• [TASK DESCRIPTION]: Retype the entries between the line containing "Click the October" and the end of the entries, including both, keeping every line the same.

• [RECORDS SUPPLIED]:
=-=-=

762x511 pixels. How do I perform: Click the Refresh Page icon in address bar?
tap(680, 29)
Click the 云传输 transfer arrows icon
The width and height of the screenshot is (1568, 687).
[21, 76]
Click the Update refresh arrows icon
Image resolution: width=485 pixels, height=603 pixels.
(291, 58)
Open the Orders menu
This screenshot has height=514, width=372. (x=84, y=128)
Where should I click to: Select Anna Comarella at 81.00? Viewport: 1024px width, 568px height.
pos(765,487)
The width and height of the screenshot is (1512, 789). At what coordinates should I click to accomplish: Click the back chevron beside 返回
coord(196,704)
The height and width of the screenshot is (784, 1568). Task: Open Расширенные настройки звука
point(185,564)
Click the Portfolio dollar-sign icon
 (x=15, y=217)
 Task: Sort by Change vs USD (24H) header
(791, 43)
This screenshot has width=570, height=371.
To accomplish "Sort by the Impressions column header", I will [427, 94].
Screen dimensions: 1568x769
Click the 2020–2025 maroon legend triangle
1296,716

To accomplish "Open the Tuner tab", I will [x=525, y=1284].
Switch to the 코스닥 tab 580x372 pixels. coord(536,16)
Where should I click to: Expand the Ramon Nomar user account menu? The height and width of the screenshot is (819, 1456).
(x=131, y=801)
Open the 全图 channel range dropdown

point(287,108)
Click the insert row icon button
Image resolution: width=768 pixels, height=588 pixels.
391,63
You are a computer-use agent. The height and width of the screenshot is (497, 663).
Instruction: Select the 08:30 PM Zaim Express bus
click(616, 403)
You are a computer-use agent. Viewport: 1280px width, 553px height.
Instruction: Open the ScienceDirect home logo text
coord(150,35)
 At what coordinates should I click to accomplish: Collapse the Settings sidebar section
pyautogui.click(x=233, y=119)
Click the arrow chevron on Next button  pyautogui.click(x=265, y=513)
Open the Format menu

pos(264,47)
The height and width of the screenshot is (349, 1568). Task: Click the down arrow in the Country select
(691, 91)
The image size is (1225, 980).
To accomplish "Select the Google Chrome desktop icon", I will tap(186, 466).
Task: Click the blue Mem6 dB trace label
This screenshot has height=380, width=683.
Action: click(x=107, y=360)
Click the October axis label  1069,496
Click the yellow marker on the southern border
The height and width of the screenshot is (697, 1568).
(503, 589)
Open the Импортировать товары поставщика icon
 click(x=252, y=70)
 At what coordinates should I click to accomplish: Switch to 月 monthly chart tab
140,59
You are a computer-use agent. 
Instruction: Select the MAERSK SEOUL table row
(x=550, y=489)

=-=-=

• [EXERCISE RESPONSE]:
Click the October axis label  1069,496
Click the yellow marker on the southern border
The height and width of the screenshot is (697, 1568).
(503, 589)
Open the Импортировать товары поставщика icon
 click(x=252, y=70)
 At what coordinates should I click to accomplish: Switch to 月 monthly chart tab
140,59
You are a computer-use agent. 
Instruction: Select the MAERSK SEOUL table row
(x=550, y=489)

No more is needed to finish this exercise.